» GIVEN DATA:
──────
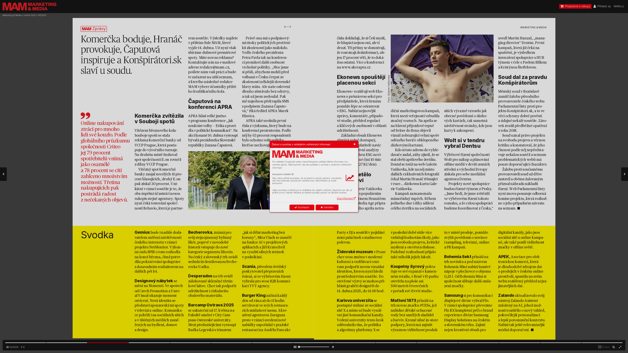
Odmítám (328, 207)
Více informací (345, 198)
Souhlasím (303, 207)
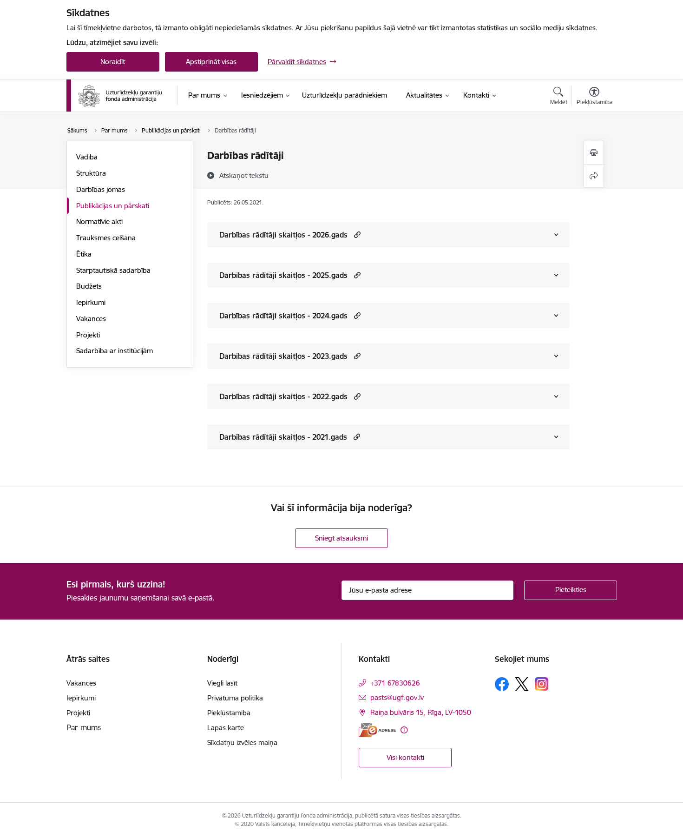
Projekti (88, 334)
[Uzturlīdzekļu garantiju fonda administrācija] (121, 96)
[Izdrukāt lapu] (594, 152)
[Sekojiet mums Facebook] (502, 684)
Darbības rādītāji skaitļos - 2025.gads (283, 275)
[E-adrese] (377, 730)
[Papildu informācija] (404, 729)
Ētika (84, 254)
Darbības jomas (100, 189)
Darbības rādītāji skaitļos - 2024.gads (283, 315)
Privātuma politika (235, 697)
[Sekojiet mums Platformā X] (522, 684)
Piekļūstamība (228, 712)
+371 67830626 (395, 683)
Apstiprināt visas (211, 61)
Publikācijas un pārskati (112, 205)
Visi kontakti (405, 757)
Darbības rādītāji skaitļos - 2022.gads (283, 396)
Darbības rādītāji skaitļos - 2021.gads (283, 437)
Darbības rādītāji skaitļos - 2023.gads (283, 356)
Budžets (89, 286)
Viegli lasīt (222, 683)
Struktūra (91, 173)
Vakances (91, 318)
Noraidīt (112, 61)
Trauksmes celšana (106, 237)
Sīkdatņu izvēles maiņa (242, 742)
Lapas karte (225, 727)
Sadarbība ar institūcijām (114, 350)
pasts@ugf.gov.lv (397, 697)
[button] (356, 234)
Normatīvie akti (99, 221)
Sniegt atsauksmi (341, 538)
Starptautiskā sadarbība (113, 270)
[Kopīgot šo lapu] (594, 176)
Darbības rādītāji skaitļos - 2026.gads (283, 234)
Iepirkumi (90, 302)
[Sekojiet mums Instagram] (542, 684)
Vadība (87, 156)
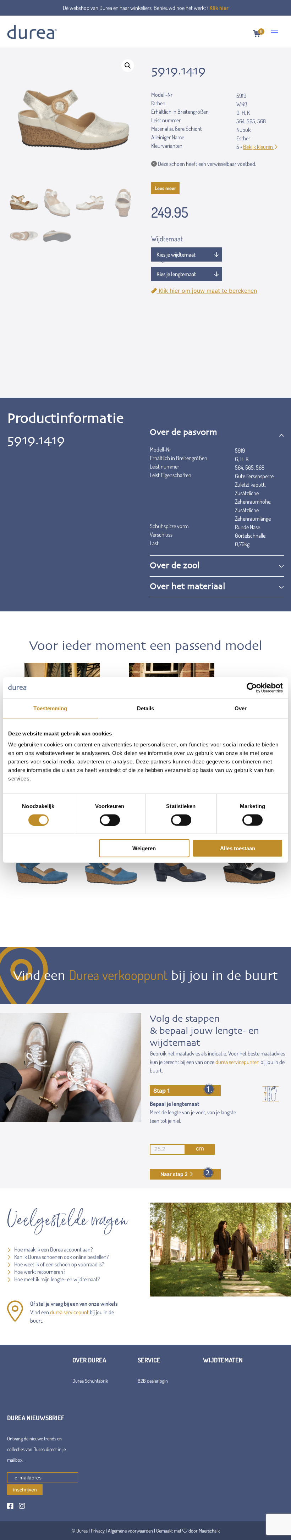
──────
» GIVEN REQUEST:
Copy every line of the records above without changing anything, and leave out the pictures.

» WRITTEN ANSWER:
Odmítám (328, 207)
Více informací (345, 198)
Souhlasím (303, 207)
Projekti (88, 334)
[Uzturlīdzekļu garantiju fonda administrācija] (121, 96)
[Izdrukāt lapu] (594, 152)
[Sekojiet mums Facebook] (502, 684)
Darbības rādītāji skaitļos - 2025.gads (283, 275)
[E-adrese] (377, 730)
[Papildu informācija] (404, 729)
Ētika (84, 254)
Darbības jomas (100, 189)
Darbības rādītāji skaitļos - 2024.gads (283, 315)
Privātuma politika (235, 697)
[Sekojiet mums Platformā X] (522, 684)
Piekļūstamība (228, 712)
+371 67830626 (395, 683)
Apstiprināt visas (211, 61)
Publikācijas un pārskati (112, 205)
Visi kontakti (405, 757)
Darbības rādītāji skaitļos - 2022.gads (283, 396)
Darbības rādītāji skaitļos - 2021.gads (283, 437)
Darbības rādītāji skaitļos - 2023.gads (283, 356)
Budžets (89, 286)
Viegli lasīt (222, 683)
Struktūra (91, 173)
Vakances (91, 318)
Noraidīt (112, 61)
Trauksmes celšana (106, 237)
Sīkdatņu izvēles maiņa (242, 742)
Lapas karte (225, 727)
Sadarbība ar institūcijām (114, 350)
pasts@ugf.gov.lv (397, 697)
[button] (356, 234)
Normatīvie akti (99, 221)
Sniegt atsauksmi (341, 538)
Starptautiskā sadarbība (113, 270)
[Kopīgot šo lapu] (594, 176)
Darbības rādītāji skaitļos - 2026.gads (283, 234)
Iepirkumi (90, 302)
[Sekojiet mums Instagram] (542, 684)
Vadība (87, 156)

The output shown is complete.